Aussi ne peut-on qu'approuver la Cour de cassation, lorsqu'elle affirme que, par application de l'article L. 1237-13 du Code du travail, qui ne souffre guère d'interprétation à cet égard, il appartenait aux juges du fond de rectifier la date de rupture et de procéder à une condamnation pécuniaire de l'employeur afin que le montant de l'indemnité de rupture soit en adéquation avec les exigences légales.
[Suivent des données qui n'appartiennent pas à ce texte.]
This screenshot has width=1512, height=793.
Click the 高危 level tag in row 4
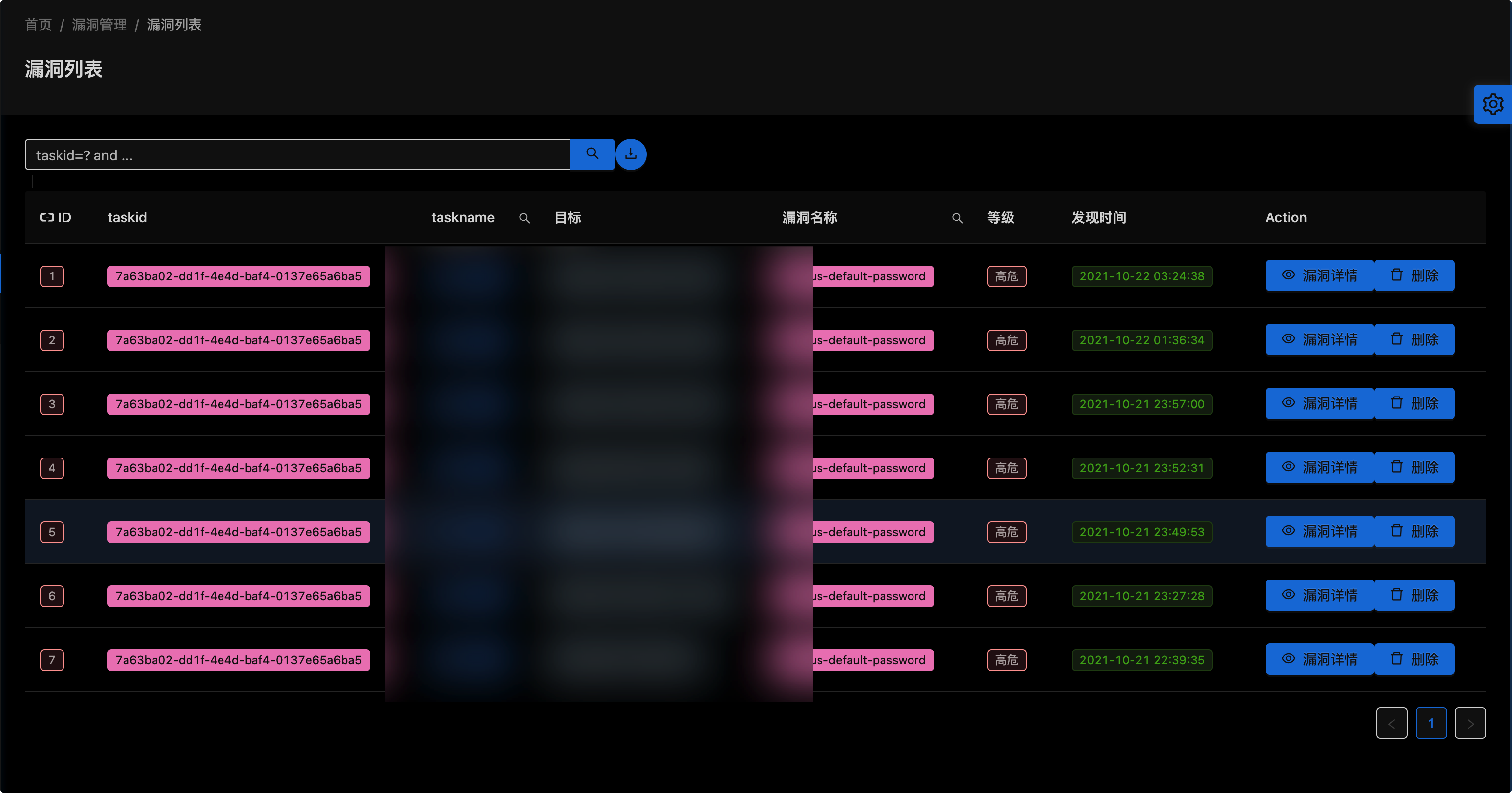[1006, 468]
(1) Cass. soc., 29 janvier 2014, n° 12-27.594, FS-P+B (N° Lexbase : A2279MDR) ; RDT, 2014, p. 255, note G. Auzero ; JCP éd. S, 2014, 1078, avec l'art. de G. Loiseau.
(2) Pour ce qui est du caractère libre, qui renvoie, pour l'essentiel, au vice de violence, v. G. Auzero et E. Dockès, Droit du travail, Précis D., 29ème éd., 2015, § 401 et la jurisprudence citée.
(3) C'est ce qui explique que la convention doit être annulée lorsque un exemplaire de l'écrit la matérialisant n'a pas été remis au salarié (Cass. soc. 6 février 2013, n° 11-27.000, FS-P+B+R N° Lexbase : A5796I7S ; Bull. civ. V, n° 29). Seule la détention de cet écrit permet au salarié de bien mesurer son engagement et, le cas échéant, d'exercer son droit de rétractation.
(4) Cass. soc., 10 décembre 2014, n° 13-22.134, FS-P+B (N° Lexbase : A6058M7I).
(5) V. en ce sens, nos obs. ss. Cass. soc., 3 juin 2015, n° 13-26.799, FS-P+B+R (N° Lexbase : A2216NKB) ; RDT, 2015, p. 458.
(6) Voc. Jur. G. Cornu, v° Jugement de donner acte.

Décision

Cass. soc., 8 juillet 2015, n° 14-10.139, FS-P+B (N° Lexbase : A7439NMH).

Cassation partielle (CA Paris, pôle 6, 1ère ch., 6 novembre 2013).

Textes visés : C. proc. civ., art. 455 (N° Lexbase : L6565H7B) et 12 (N° Lexbase : L1127H4I).

Mots-clefs : rupture conventionnelle ; convention de rupture ; erreur dans la date de rupture ; minoration de l'indemnité de rupture ; absence de nullité ; office du juge.

Lien base : (N° Lexbase : E0210E7W).